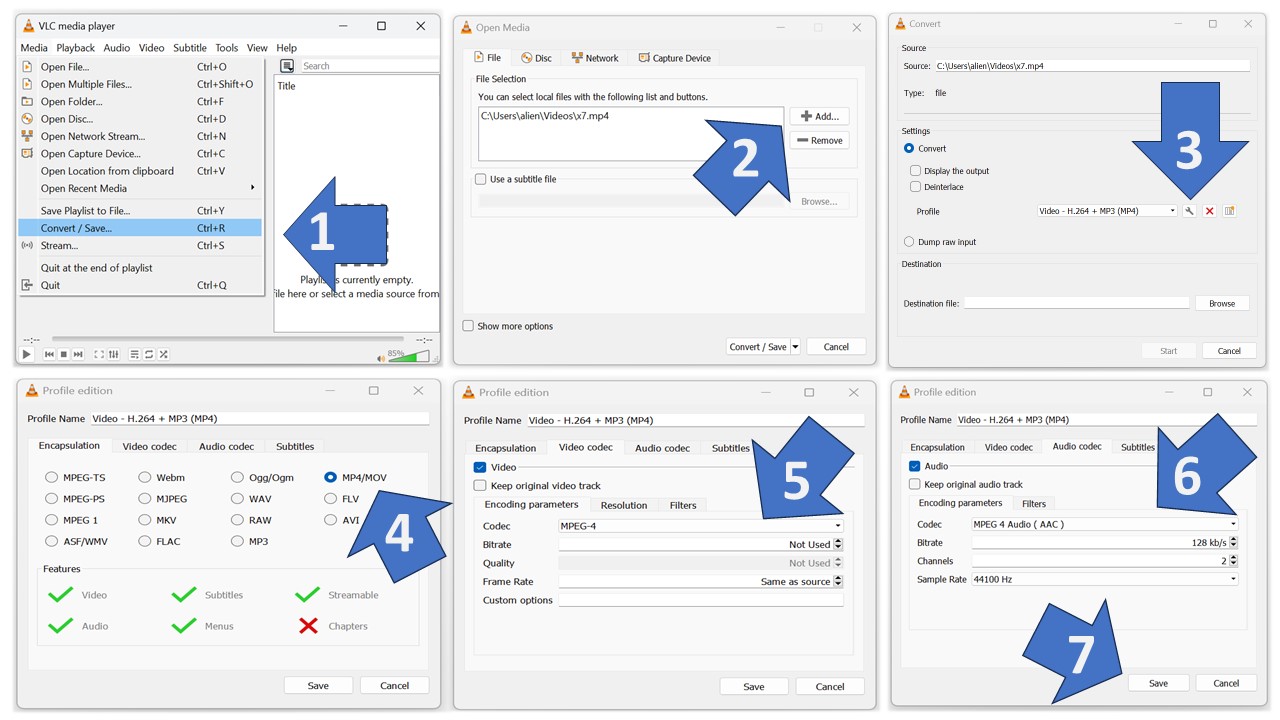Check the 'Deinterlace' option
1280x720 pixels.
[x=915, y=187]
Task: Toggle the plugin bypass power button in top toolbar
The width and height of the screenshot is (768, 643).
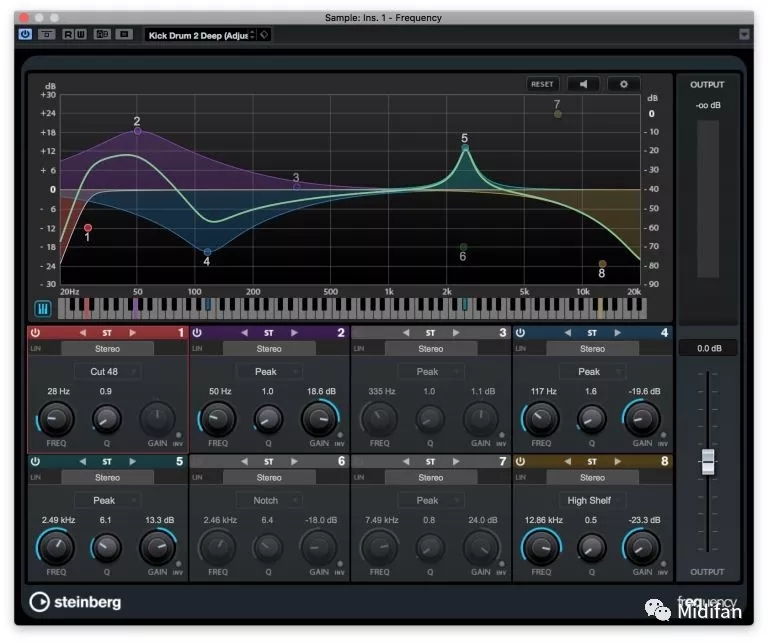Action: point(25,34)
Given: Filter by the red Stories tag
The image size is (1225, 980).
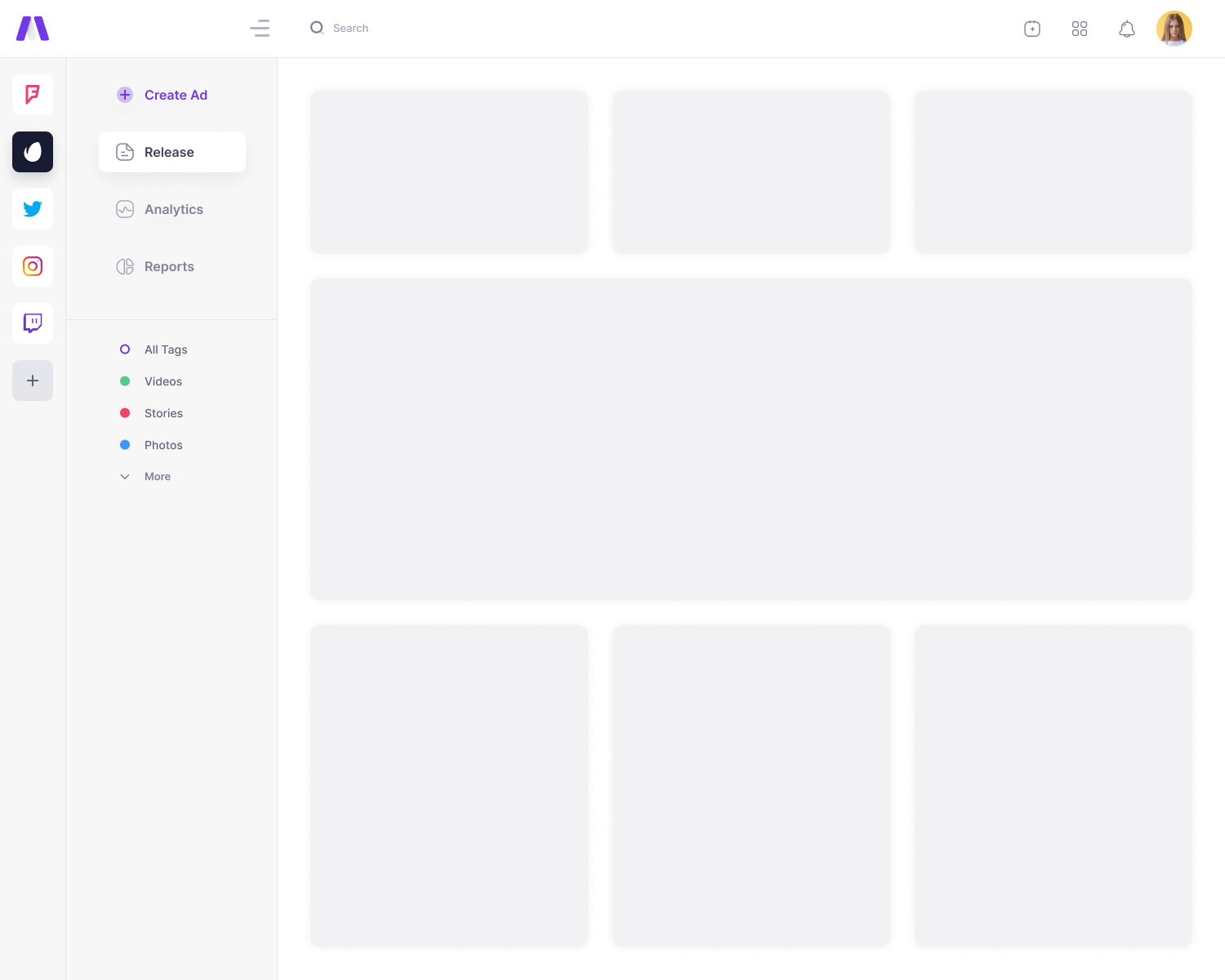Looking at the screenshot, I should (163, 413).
--------------------------------------------------
- _Task objective_: Starting at the line that contains "Task: Toggle the" and ending with the last line of the data, transcribe every line exactly; skip the pictures.

- _Task answer_:
Task: Toggle the plugin bypass power button in top toolbar
The width and height of the screenshot is (768, 643).
Action: point(25,34)
Given: Filter by the red Stories tag
The image size is (1225, 980).
Looking at the screenshot, I should (163, 413).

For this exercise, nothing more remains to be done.